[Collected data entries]
Content starts

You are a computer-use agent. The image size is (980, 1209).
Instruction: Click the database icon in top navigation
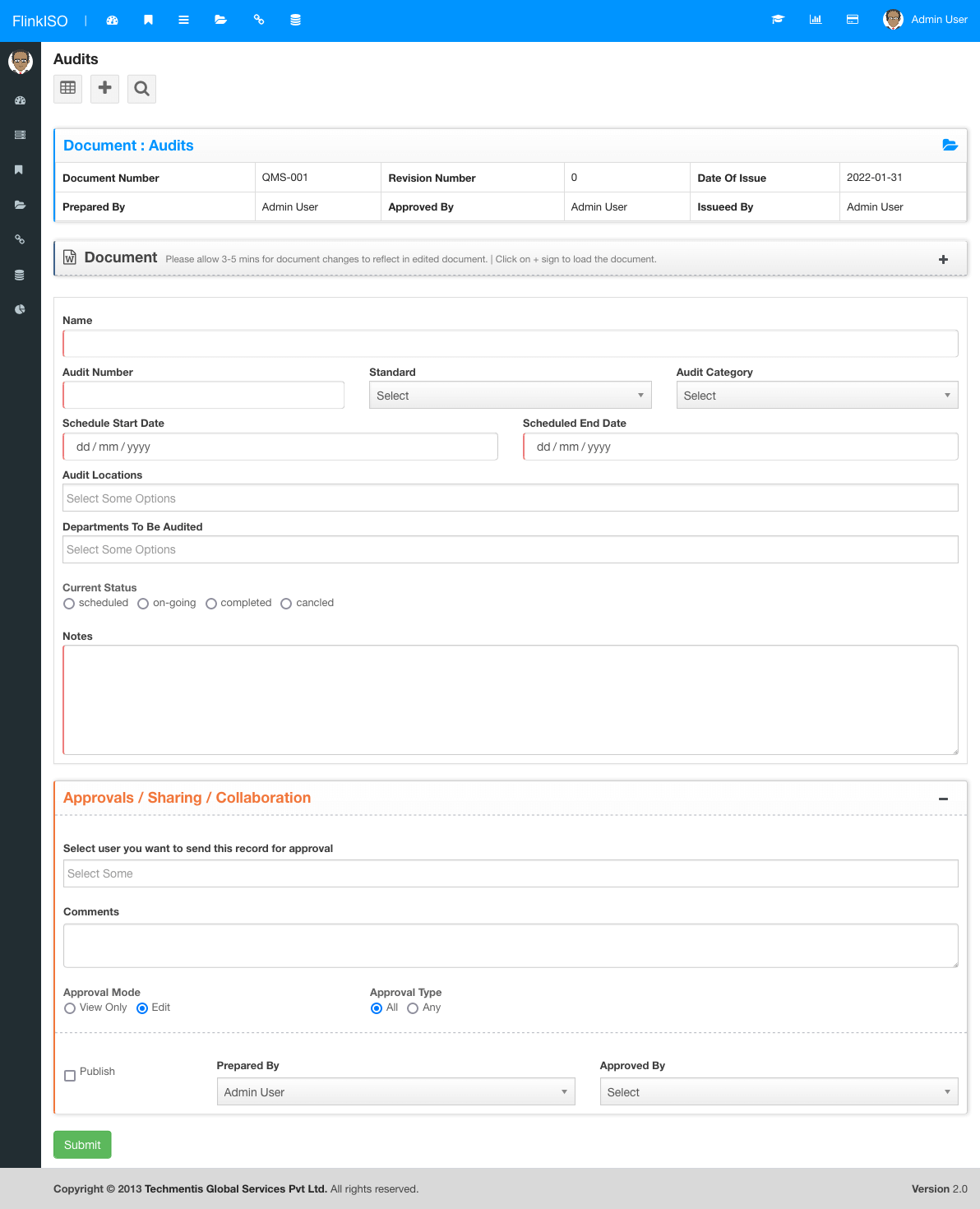pos(295,20)
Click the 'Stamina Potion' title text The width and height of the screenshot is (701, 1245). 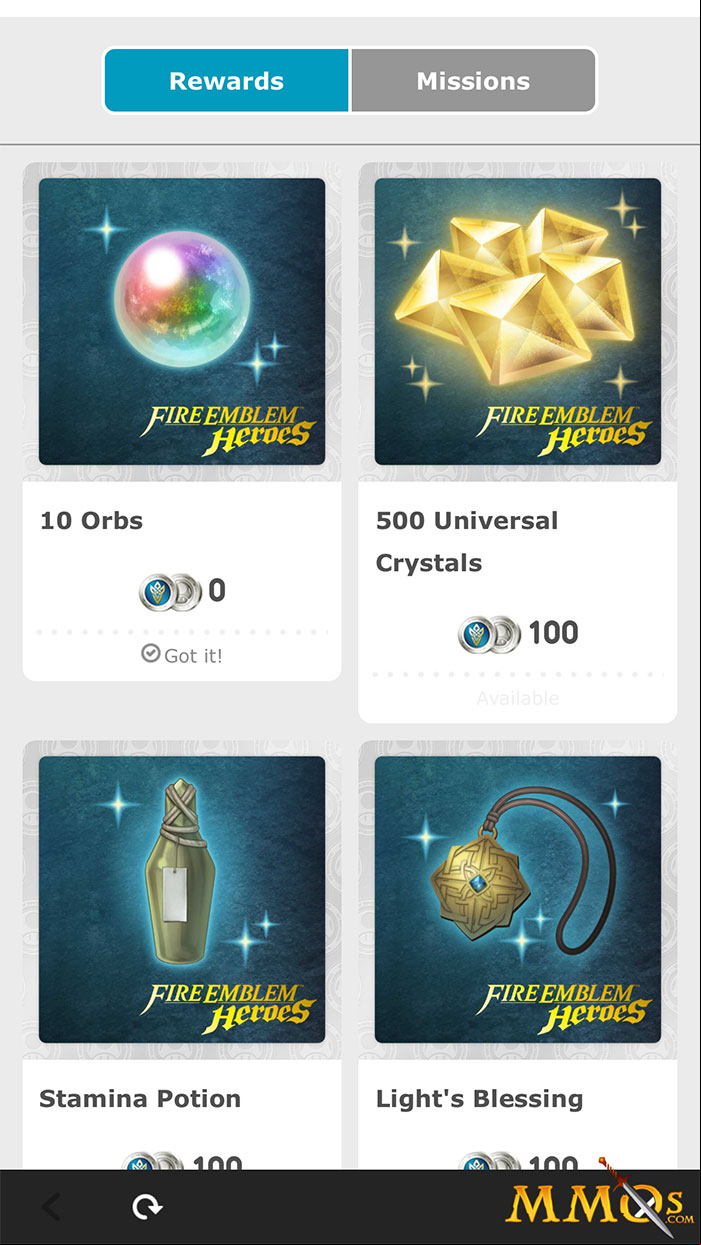click(140, 1098)
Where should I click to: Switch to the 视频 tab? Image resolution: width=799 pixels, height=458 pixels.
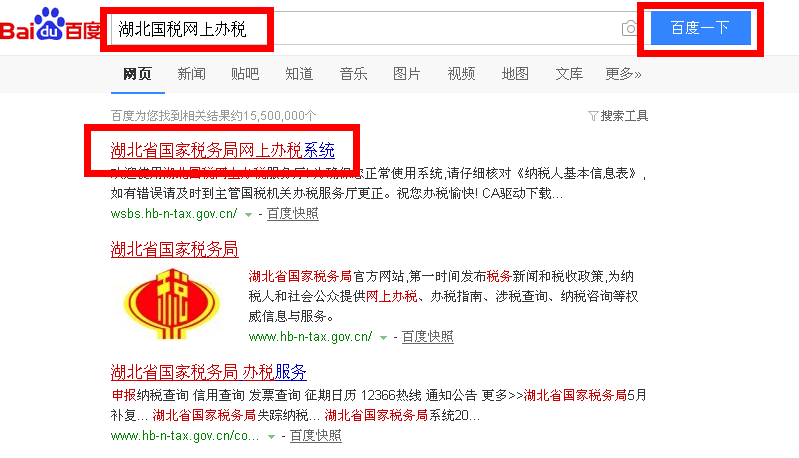point(461,74)
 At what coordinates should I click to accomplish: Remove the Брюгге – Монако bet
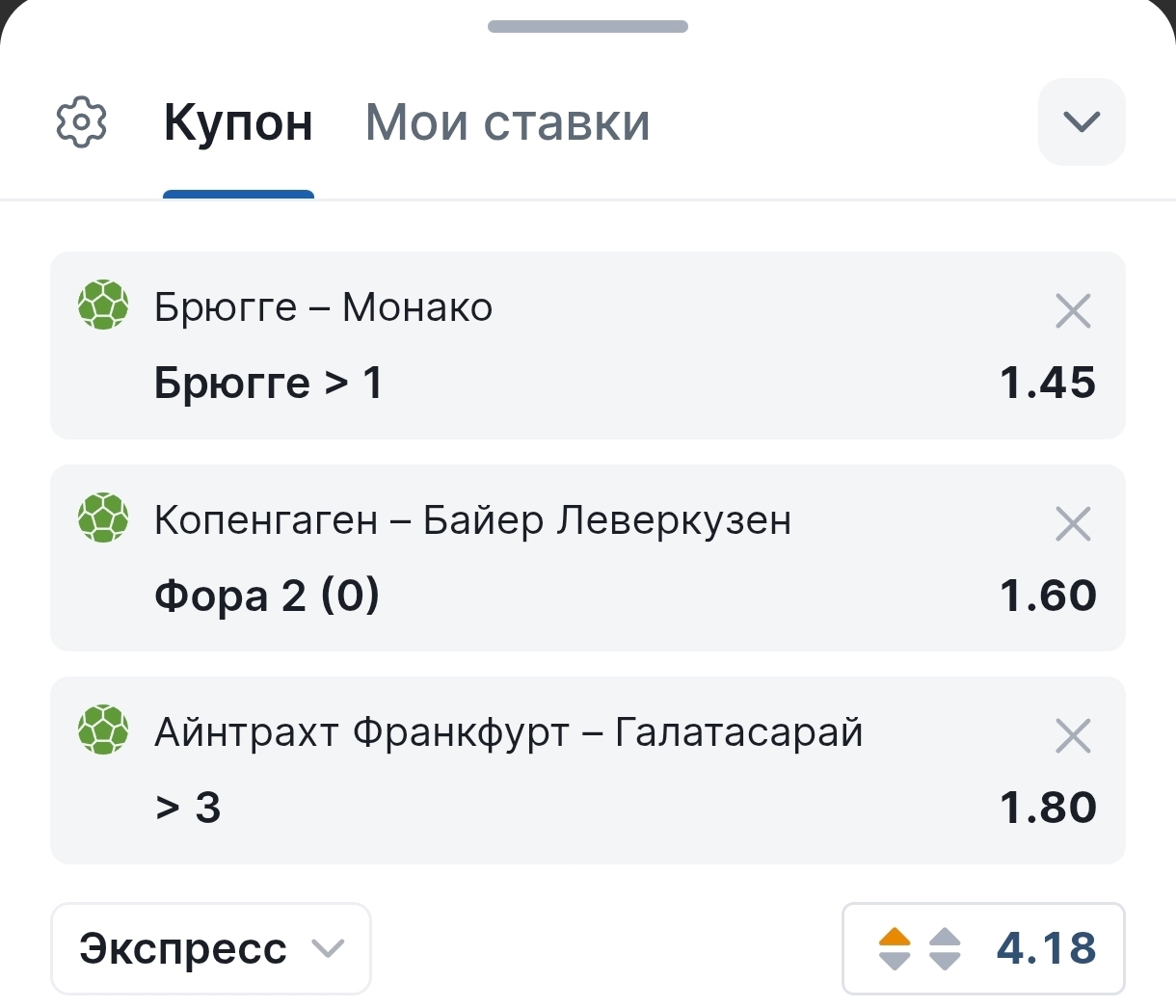(1073, 311)
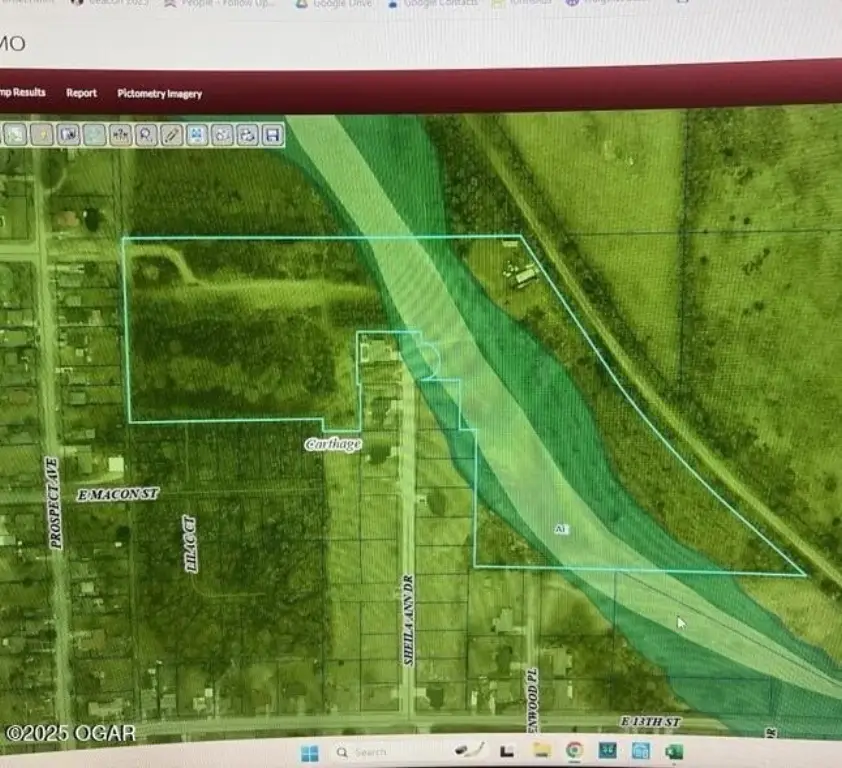Select the pencil draw tool
Image resolution: width=842 pixels, height=768 pixels.
pyautogui.click(x=172, y=134)
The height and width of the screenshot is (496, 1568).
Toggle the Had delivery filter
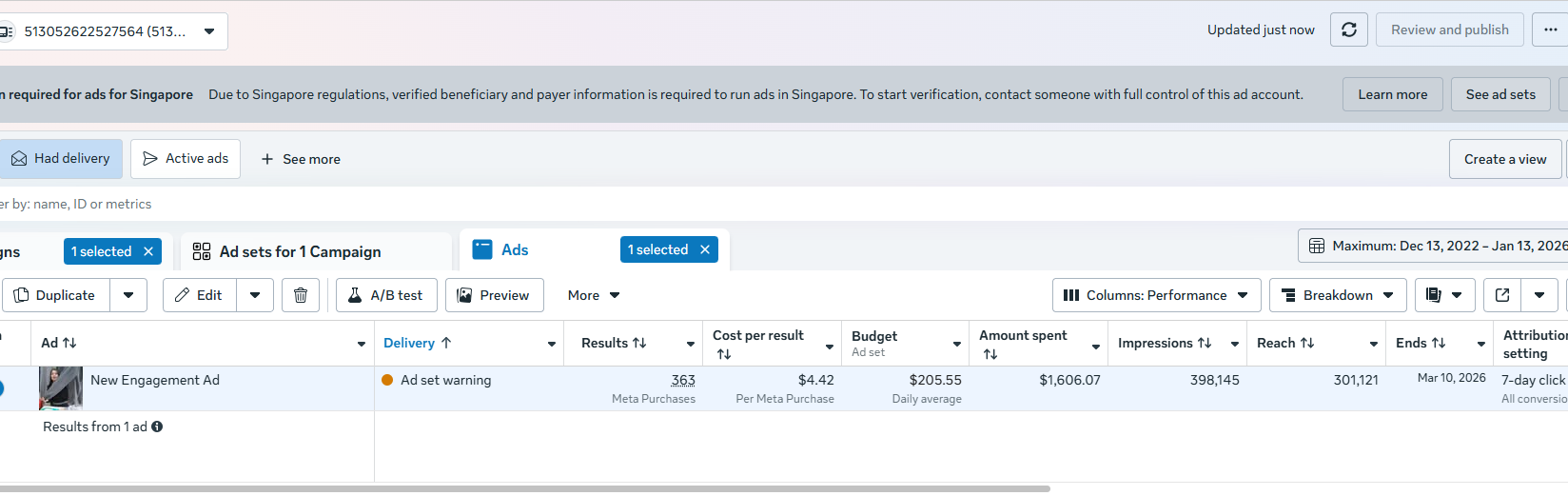(61, 159)
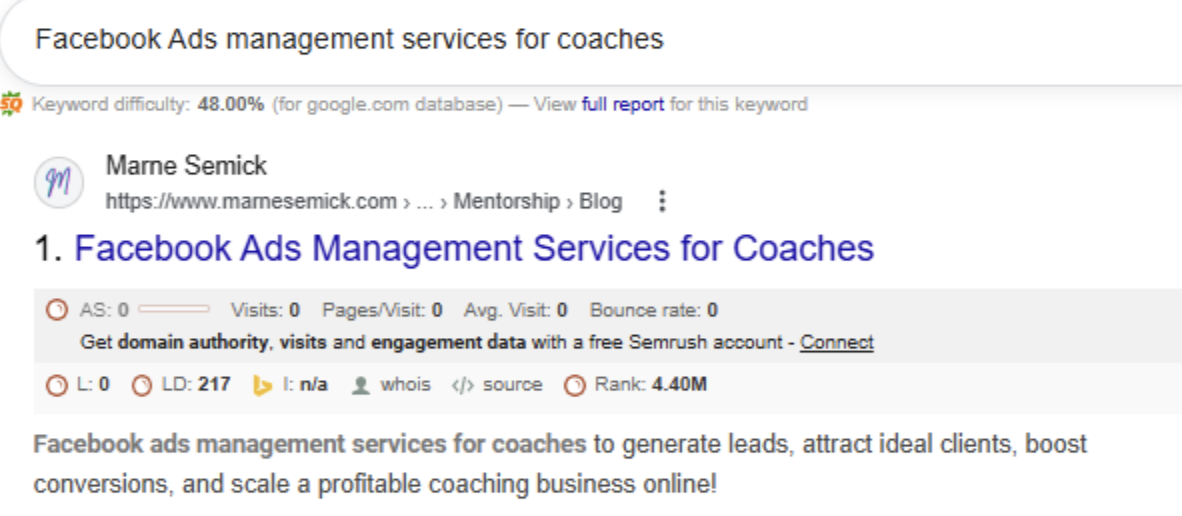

Content ends

TO DO
Only the lines starting at the one that holds "Where should I" and ending at the last line of the data belong in your answer. Please set them down exactly and omit the pictures.

OUTPUT OF THE TASK
Where should I click to: Switch to the 视频 tab? Image resolution: width=799 pixels, height=458 pixels.
point(461,74)
 At what coordinates should I click to accomplish: Remove the Брюгге – Монако bet
(1073, 311)
Select the pencil draw tool
Image resolution: width=842 pixels, height=768 pixels.
pyautogui.click(x=172, y=134)
The height and width of the screenshot is (496, 1568).
Toggle the Had delivery filter
(61, 159)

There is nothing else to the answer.